Excerpt provided:
Start of Block
Losses to community pharmacy as a result of government cuts could add up to anything reaching £2 billion in coming years, Day Lewis' ceo Kirit Patel has estimated. Initiatives suggested by the DH, such as greater use of online medicines ordering and hub and spoke models, plus potential additional funding cuts in future years, would all contribute to the total, he said. "You don't destroy a pharmacy network just for £170 million," he said, speaking at the Sigma conference in Jamaica.

Pharmacy businesses should consider the scenario as a possibility and plan accordingly. "Plan for the worst and hope for the best," he said. Smaller pharmacies in the "clusters" identified by the Department of Health, may want to consider merging to put themselves in a stronger position, he suggested.

Day Lewis will be using their past experiences of surviving recession and other situations to weather any storms ahead. For example, the skills of the people working in community pharmacy are key to success during this challenging period and differenting factor for your business, Mr Patel told independent pharmacy delegates. In the past Day Lewis chose to respond by focusing on staff training, and this is just as important now, he said. "We embarked on a people programme, and I feel that's what needs to be done this time. Skill your people up."
End of Block
Stored data entries:
Start of Block
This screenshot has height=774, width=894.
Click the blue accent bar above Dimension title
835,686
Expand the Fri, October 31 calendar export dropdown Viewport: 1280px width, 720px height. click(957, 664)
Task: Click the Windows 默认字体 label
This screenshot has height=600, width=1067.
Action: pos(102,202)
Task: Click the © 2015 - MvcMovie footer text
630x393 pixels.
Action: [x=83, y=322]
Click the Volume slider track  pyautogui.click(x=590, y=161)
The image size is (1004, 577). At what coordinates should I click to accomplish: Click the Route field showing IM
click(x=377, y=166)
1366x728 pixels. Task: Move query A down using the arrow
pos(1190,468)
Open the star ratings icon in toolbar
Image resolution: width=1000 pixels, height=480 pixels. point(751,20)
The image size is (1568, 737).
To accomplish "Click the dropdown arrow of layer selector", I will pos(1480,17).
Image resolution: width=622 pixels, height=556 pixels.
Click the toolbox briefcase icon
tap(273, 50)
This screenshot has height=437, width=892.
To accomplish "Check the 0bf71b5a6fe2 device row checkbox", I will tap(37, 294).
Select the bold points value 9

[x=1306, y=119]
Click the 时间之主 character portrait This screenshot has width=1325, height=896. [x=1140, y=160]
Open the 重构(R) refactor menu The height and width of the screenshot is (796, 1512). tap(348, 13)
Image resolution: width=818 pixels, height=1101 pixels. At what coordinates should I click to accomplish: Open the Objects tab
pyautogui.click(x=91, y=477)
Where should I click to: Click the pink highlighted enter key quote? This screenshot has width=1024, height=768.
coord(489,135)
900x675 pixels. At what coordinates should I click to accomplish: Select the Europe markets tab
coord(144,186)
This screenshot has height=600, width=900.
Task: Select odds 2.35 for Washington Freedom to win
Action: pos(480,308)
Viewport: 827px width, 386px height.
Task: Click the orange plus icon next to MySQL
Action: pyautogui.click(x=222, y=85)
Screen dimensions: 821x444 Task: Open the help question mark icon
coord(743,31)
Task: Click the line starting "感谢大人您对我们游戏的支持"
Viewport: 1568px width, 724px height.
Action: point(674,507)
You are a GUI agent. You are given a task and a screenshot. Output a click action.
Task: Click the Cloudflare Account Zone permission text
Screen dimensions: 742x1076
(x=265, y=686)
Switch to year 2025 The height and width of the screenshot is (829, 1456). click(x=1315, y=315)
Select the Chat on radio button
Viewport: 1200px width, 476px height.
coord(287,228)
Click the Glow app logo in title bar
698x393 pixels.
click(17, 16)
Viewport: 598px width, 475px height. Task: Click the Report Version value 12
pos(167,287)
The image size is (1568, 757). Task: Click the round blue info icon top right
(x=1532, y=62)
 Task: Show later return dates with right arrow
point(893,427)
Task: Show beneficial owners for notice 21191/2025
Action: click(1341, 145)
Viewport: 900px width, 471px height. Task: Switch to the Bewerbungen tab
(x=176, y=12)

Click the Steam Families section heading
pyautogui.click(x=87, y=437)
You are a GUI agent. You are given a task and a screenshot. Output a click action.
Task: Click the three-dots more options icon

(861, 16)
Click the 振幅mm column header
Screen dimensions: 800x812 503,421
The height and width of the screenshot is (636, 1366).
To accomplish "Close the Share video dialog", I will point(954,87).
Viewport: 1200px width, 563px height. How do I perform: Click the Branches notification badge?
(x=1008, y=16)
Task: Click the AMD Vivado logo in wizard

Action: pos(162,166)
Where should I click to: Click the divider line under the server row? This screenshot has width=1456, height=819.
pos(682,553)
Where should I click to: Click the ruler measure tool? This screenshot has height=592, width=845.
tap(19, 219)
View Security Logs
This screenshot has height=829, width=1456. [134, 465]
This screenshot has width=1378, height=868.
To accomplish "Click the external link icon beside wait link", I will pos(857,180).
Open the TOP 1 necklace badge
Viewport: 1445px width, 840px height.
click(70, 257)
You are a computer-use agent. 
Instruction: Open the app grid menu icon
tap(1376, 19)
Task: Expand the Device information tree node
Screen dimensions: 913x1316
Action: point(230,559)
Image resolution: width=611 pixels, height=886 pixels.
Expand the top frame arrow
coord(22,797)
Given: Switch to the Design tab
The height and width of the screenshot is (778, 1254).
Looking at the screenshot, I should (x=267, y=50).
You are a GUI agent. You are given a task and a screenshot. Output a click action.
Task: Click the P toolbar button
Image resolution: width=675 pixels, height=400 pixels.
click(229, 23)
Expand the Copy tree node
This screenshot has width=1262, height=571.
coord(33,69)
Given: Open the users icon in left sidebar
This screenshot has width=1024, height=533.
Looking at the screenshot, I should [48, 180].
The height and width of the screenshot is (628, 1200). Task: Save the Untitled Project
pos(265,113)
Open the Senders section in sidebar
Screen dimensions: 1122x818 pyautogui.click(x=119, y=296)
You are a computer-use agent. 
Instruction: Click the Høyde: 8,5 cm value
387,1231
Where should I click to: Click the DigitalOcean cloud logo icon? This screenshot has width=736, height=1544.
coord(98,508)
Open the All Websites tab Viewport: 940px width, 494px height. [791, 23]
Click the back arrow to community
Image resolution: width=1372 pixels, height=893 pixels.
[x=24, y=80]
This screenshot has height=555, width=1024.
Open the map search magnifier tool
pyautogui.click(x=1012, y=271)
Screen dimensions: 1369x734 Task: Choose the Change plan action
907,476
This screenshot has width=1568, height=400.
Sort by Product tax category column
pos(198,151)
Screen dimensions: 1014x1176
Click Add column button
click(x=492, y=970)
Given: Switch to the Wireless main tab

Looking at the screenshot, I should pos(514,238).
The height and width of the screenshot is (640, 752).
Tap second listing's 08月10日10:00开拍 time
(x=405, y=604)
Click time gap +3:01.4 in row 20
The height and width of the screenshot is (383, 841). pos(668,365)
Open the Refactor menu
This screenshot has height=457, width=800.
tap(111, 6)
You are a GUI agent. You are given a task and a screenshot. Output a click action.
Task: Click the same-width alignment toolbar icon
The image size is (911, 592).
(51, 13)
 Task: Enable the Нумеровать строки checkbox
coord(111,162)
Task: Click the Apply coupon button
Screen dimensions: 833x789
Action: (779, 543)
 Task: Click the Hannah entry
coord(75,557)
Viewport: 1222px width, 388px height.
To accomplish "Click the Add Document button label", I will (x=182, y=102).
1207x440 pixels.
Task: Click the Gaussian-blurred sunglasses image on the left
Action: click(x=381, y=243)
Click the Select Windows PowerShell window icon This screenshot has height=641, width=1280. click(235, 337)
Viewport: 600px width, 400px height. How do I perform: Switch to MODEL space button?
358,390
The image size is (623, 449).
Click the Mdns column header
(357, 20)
End of Block
Work order A:
Using the article on pharmacy cuts, decide whether each statement agrees with it: (i) Kirit Patel estimated that losses to community pharmacy could reach £2 billion; (ii) Patel made his remarks at a conference held in London; (iii) Day Lewis once responded to hard times by focusing on staff training. Answer yes or no for each and quote the words from the article that decide it.
Work order B:
Pick up the article on pharmacy cuts after its last sentence and continue it.

Task response A:
(i) Yes: "Losses to community pharmacy as a result of government cuts could add up to anything reaching £2 billion in coming years, Day Lewis' ceo Kirit Patel has estimated."
(ii) No: "speaking at the Sigma conference in Jamaica."
(iii) Yes: "In the past Day Lewis chose to respond by focusing on staff training"

Task response B:
Growing clinical skills to successfully achieve a move from today's dispensing model to services needs to now happen for pharmacies to survive, he said. "We need to shift our income away from dispensing to a service income. Unless we get our mental attitude correct and focus on the services you are going to find attrition on your bottom line."

A shift to the greater use of the internet by community pharmacy is also vital, he said. "We need to learn to harness technology: you must have a website and interact with people through it. EPS is an opportunity and I suggest that you harness that. If you don't sign up those patients they will be gone." The potential growth of online pharmacy, encouraged by the DH, is a major threat, he said. "It won't be long before there are some big online players."

However, he said that he doubts that there is yet a great demand for online click and collect services for medicines. Advantages offered to customers by online shopping in other markets are price, range of products and convenience, he said. But with medicines, online offers no difference for price or for range, and convenience is also covered by local delivery services. "We have made life for patients so easy," he commented.